Теодор куда-то отлучался, вновь подбегал к Нейману, который не жег, не разбрасывал, а старательно упаковывал продукты и книги в большую коробку с мыслью сберечь для дома. Один хозяин магазина отважился пристыдить Неймана и нечаянно задел его локтем. Нейман спокойно, не торопясь отстегнул притороченный к поясному ремню железный прут, молча с широкого маха ударил хозяина по голове, и тот упал, обливаясь кровью. А сам Нейман, взвалив на спину поклажу, вышел, не оглядываясь.

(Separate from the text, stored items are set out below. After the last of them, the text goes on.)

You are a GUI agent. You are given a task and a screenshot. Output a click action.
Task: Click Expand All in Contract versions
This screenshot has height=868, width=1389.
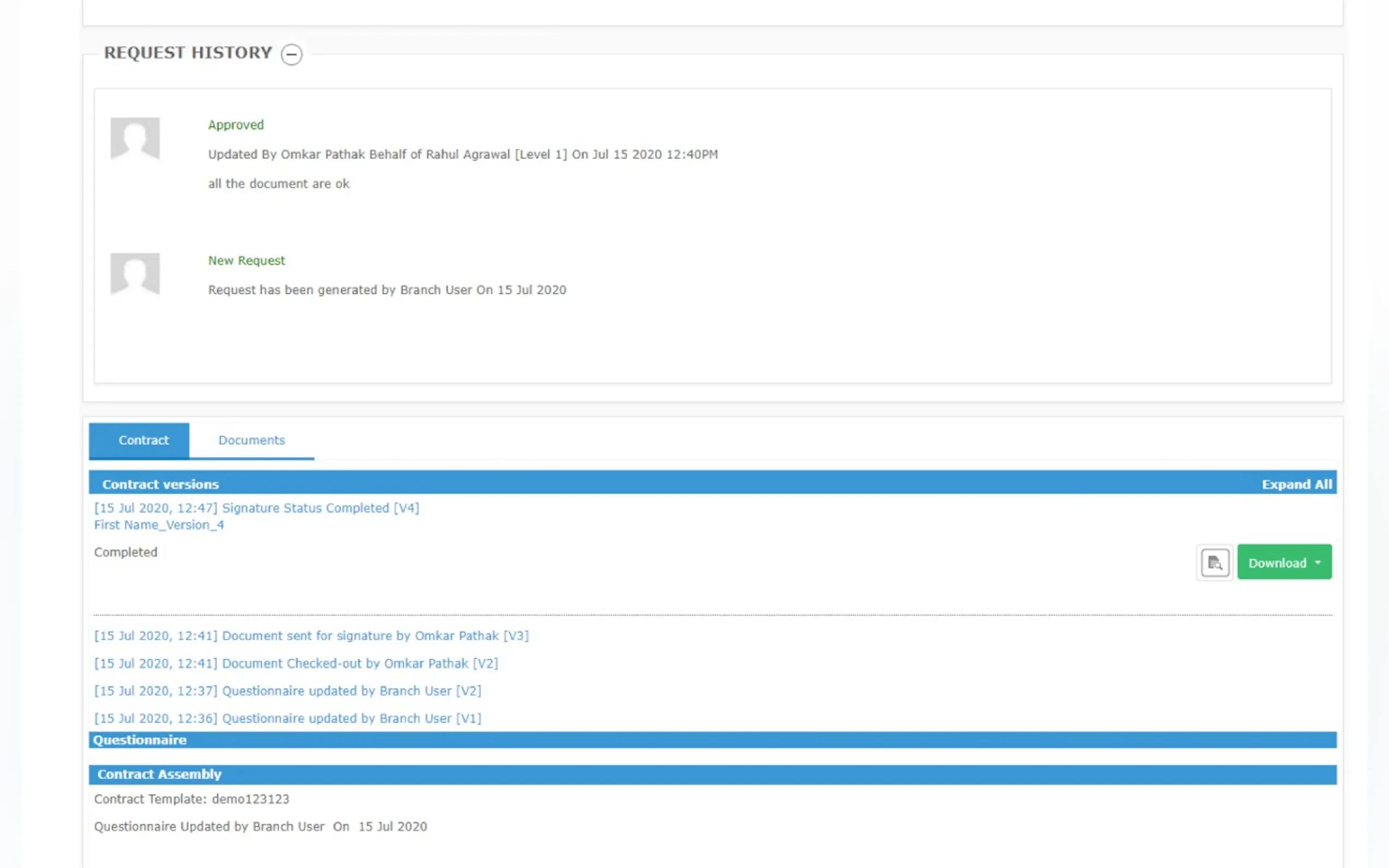(x=1296, y=484)
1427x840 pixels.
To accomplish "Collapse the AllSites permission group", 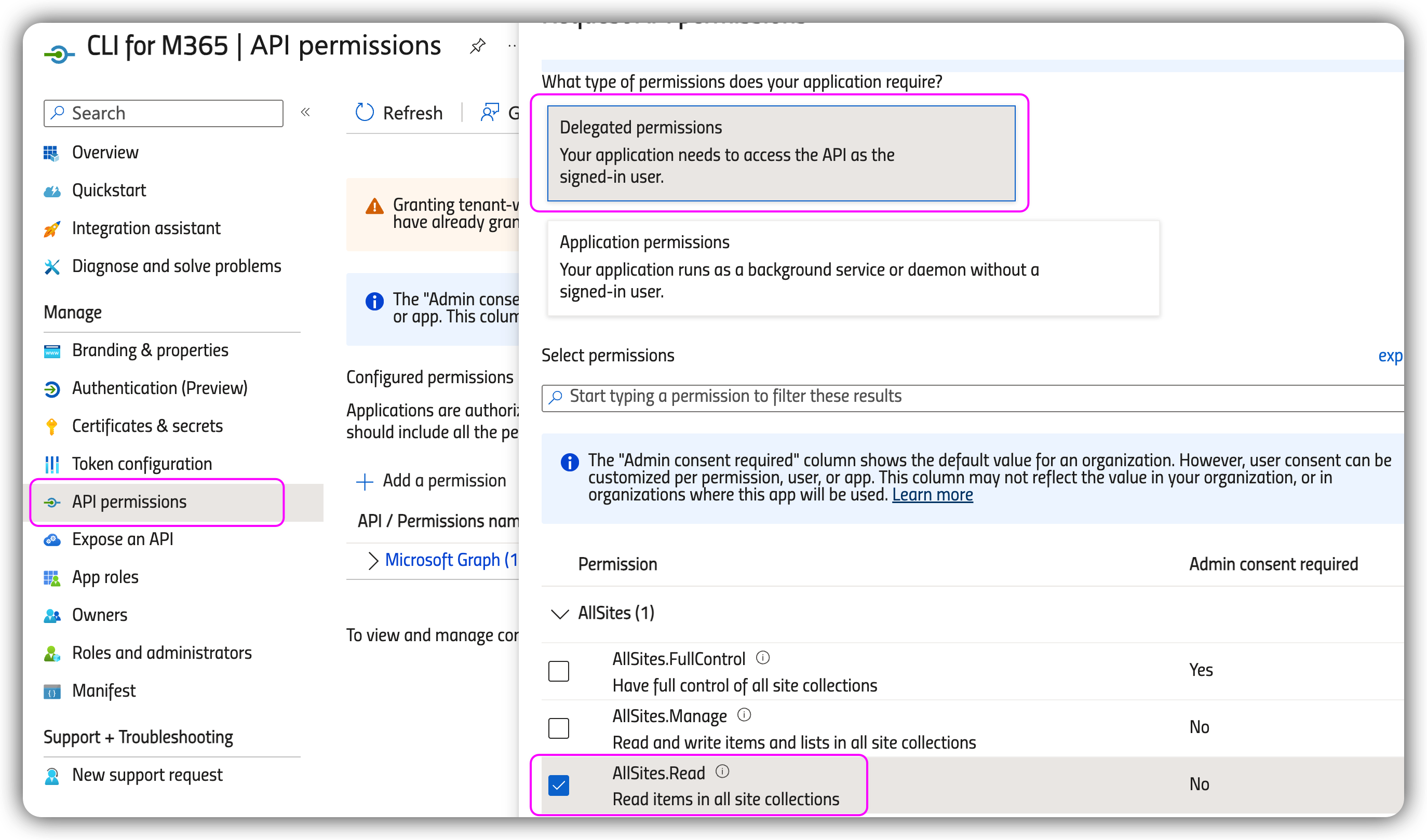I will click(559, 613).
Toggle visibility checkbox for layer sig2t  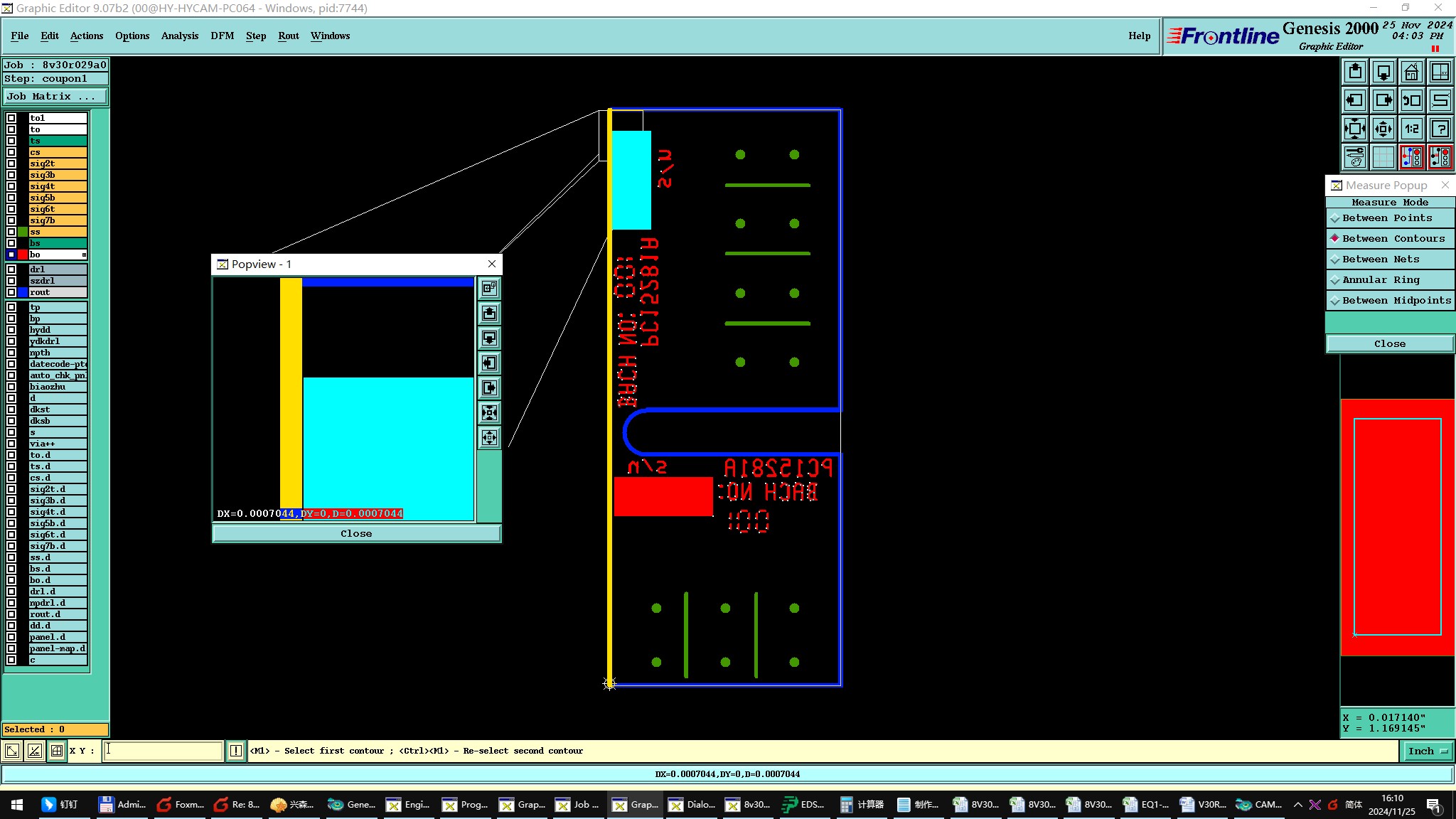point(11,164)
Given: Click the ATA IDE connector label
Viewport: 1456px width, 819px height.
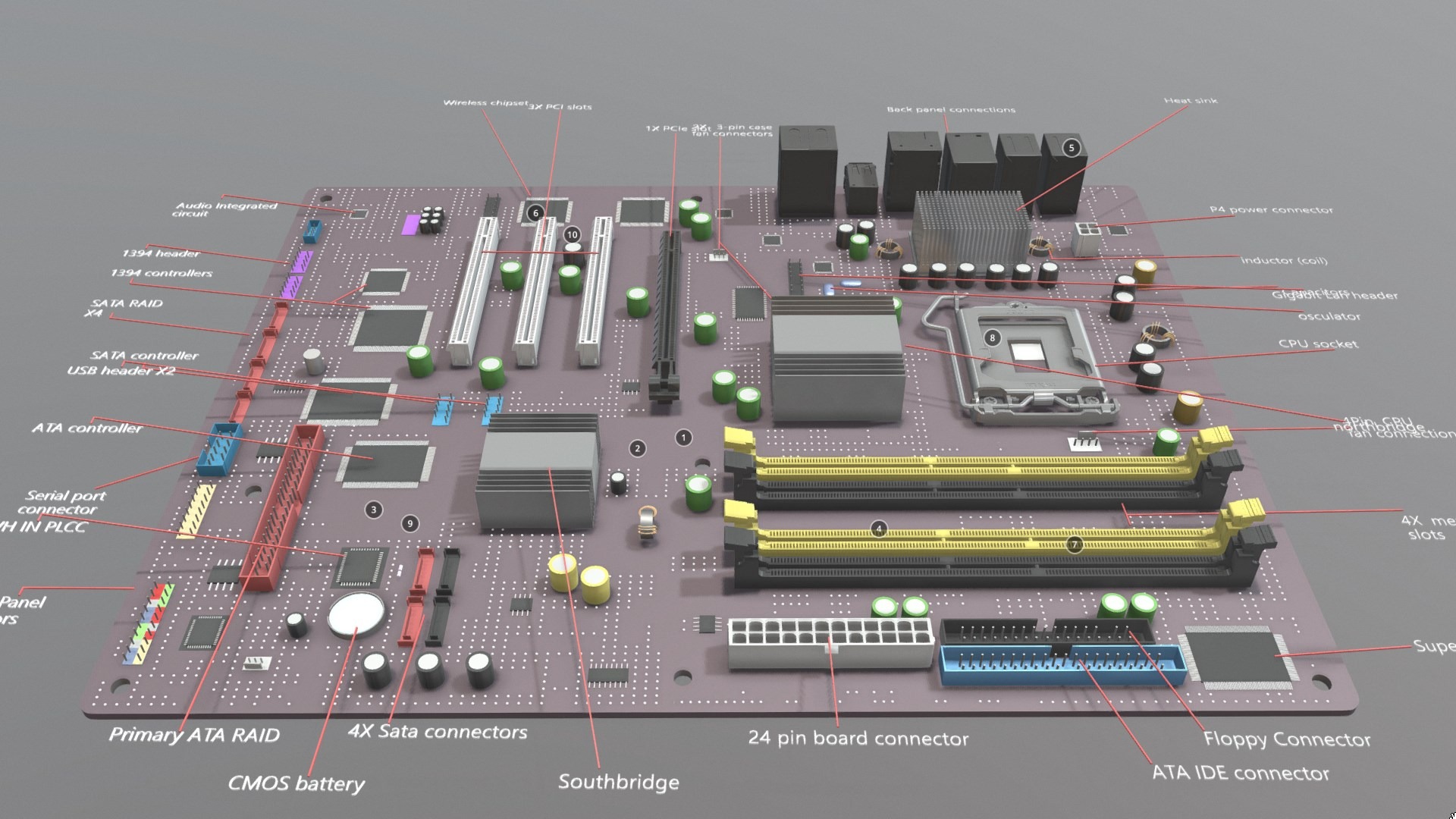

- Иохим! Нейман! - подскочил к нему Теодор. - У меня есть автомобиль! Вот он, грузи! Ты для меня находка, Иохим!..
Было утро. Нейман готовил завтрак на газовой горелке в небольшой, тесной кухоньке. Готовил он медленно и молча покуривал сигарету.
Теодор, стоявший в дверях кухоньки, смотрел на него, как на какую-то очень ценную для него находку - по глазам было видно, что Теодор изучает Неймана, присматривается, оценивает.
- Иохим, ты не женат?
- Еще нет, но нашел девушку. Дело за деньгами… Будь они неладны! Я их люблю, обожаю, а они не даются! Одна надежда на твоего Адольфа.
- Ты хороший человек, я дам тебе работу. Вот мой берлинский адрес…
- А что за работа?
- В конторе… Дело идет к тому, что Адольф Гитлер свалит Вильгельма. И нужно будет кормить людей. Потребуется новая организация снабжения… Я тебя беру, Иохим, - объявил Теодор, садясь за стол по приглашению Неймана. - Ты будешь у меня личным секретарем.
Теодор уже собирался уходить, когда Нейман, долго думавший над ответом, сказал:
- Какой я секретарь?! - Кивнул на висевший у двери железный, со следами крови прут: - Вот мое теперешнее занятие, а не контора… Я, господин Теодор, не мыслю жизни в другой сфере. Да иной жизни мне и не нужно, коль на то пошло…
- О Иохим! Ты для меня свой человек! Жди письма из Берлина.
* * *
- Иохим! - Теодор ткнул стволом автомата под бок Нейману. - Поехали ко мне в штаб-квартиру. Я, кажется, немного проголодался, да и устал.
Капитан Нейман встряхнул головой, как бы освобождаясь от нахлынувших мыслей.